*** Record set ***

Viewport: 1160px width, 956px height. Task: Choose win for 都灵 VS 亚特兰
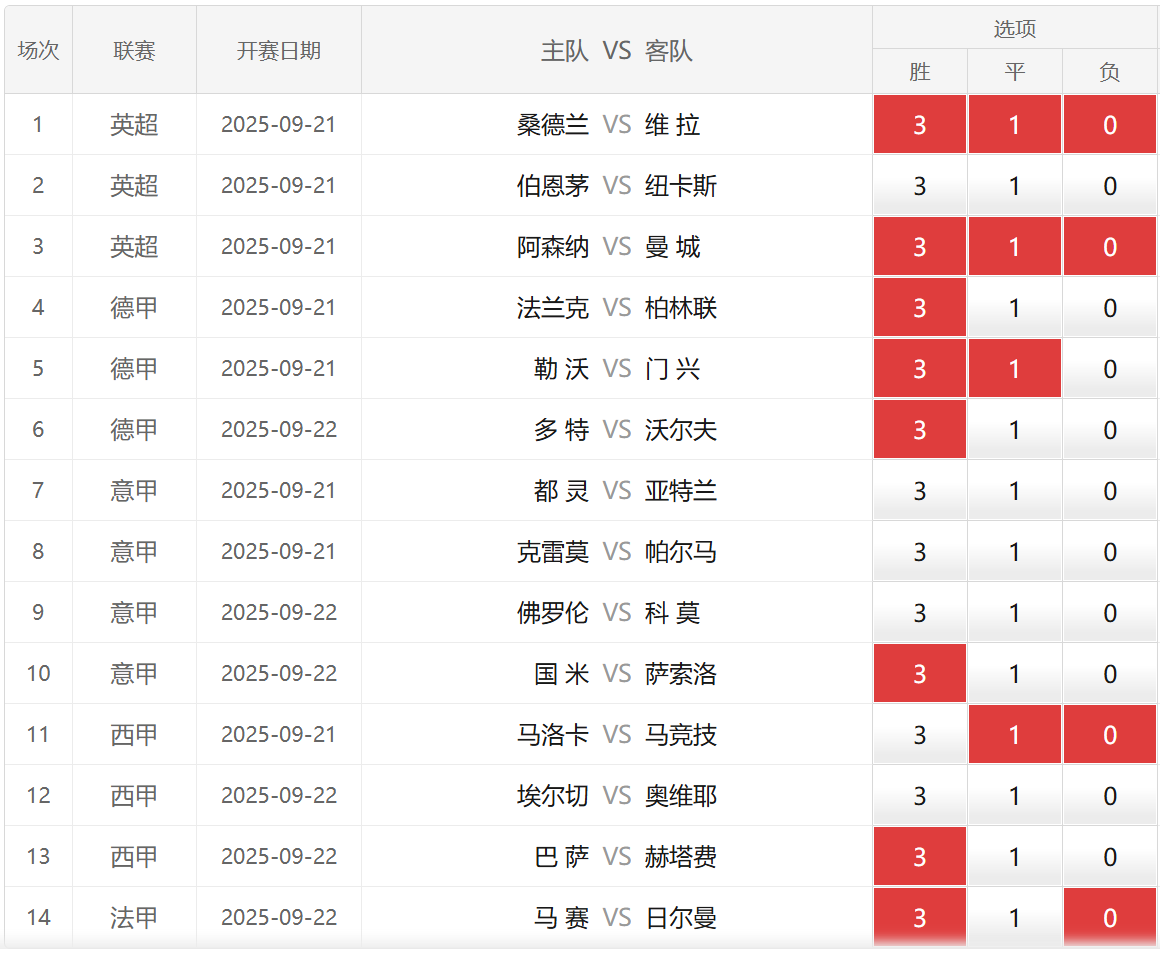click(919, 491)

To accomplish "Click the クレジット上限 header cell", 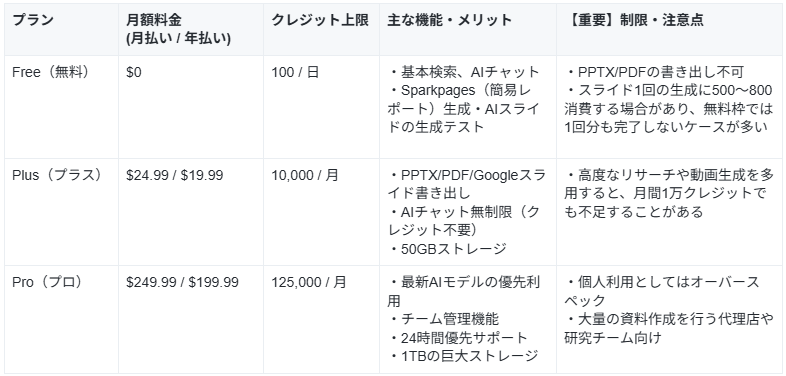I will [320, 20].
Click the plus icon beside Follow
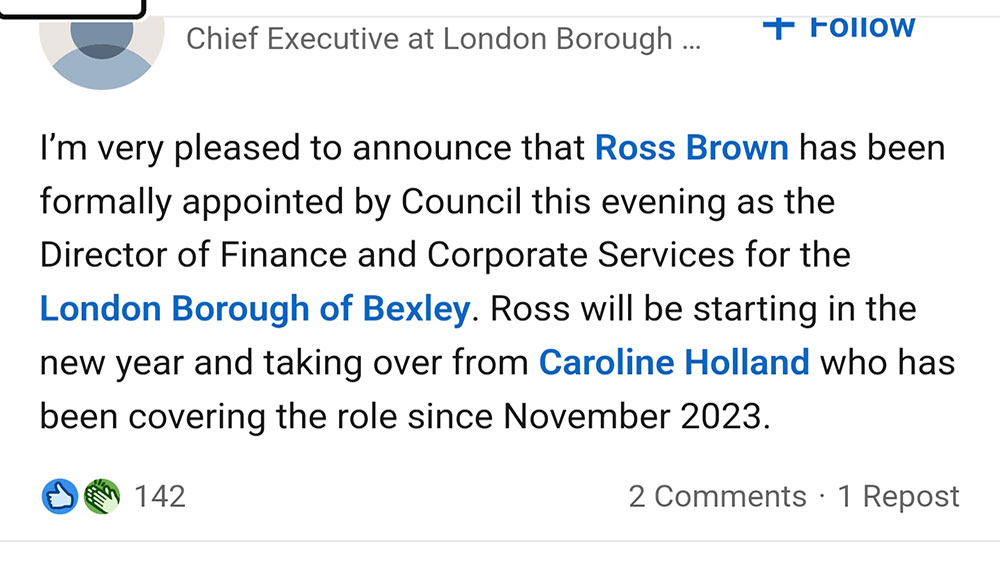 point(777,27)
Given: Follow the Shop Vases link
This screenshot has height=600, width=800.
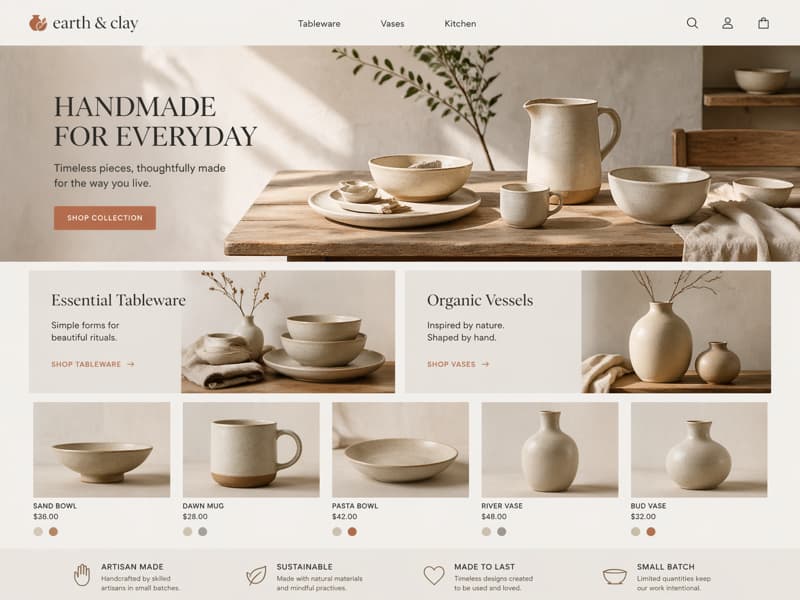Looking at the screenshot, I should pos(458,364).
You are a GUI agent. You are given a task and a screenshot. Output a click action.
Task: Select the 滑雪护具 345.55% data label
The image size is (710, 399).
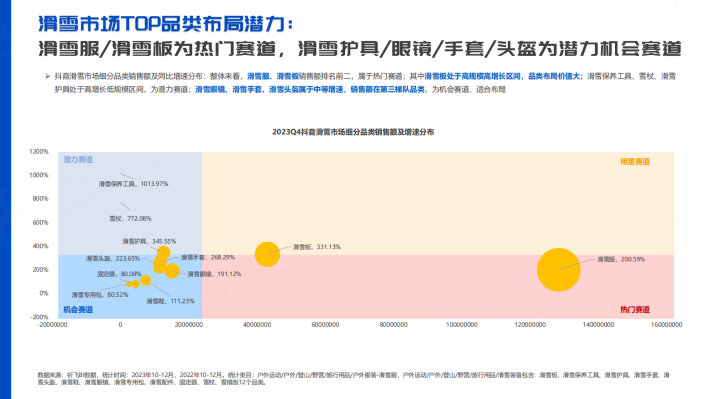[149, 241]
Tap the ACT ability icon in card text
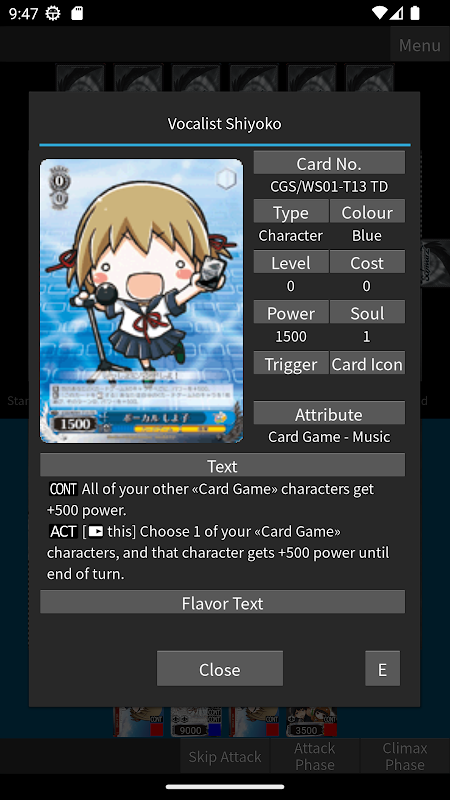Image resolution: width=450 pixels, height=800 pixels. (x=63, y=532)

*** End of Record set ***

#### Work request
Please write out exactly the lines starting at the one that contains "You are a GUI" and ending with the final line of the entries, both ends included. Do not write out any pictures.

#### Output for this task
You are a GUI agent. You are given a task and a screenshot. Output a click action.
Task: Select the 滑雪护具 345.55% data label
The image size is (710, 399).
[149, 241]
Tap the ACT ability icon in card text
Image resolution: width=450 pixels, height=800 pixels. (x=63, y=532)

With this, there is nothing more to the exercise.